Reproduce every line of the entries below word for word, leaving out the pictures.

═════ RECORDS PROVIDED ═════

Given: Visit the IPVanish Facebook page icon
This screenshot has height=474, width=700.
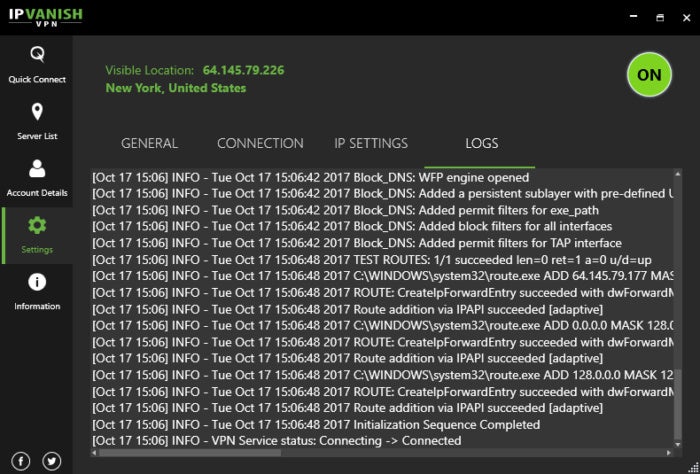Looking at the screenshot, I should (x=21, y=461).
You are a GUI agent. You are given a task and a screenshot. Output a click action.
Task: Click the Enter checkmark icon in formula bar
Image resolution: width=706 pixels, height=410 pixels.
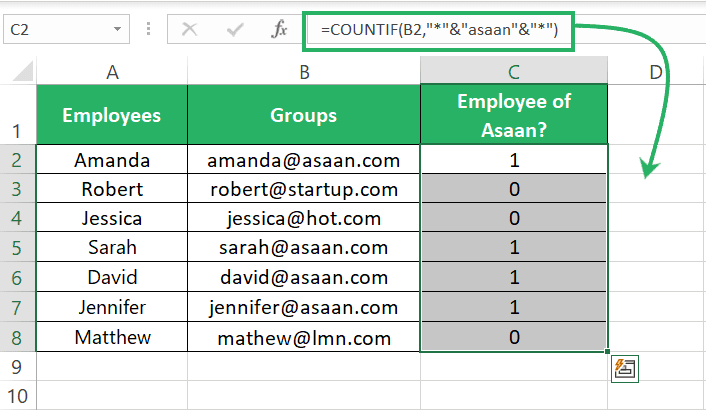pos(235,30)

═════

## REPLY:
Given: Visit the IPVanish Facebook page icon
This screenshot has height=474, width=700.
Looking at the screenshot, I should (x=21, y=461).
You are a GUI agent. You are given a task and a screenshot. Output a click action.
Task: Click the Enter checkmark icon in formula bar
Image resolution: width=706 pixels, height=410 pixels.
pos(235,30)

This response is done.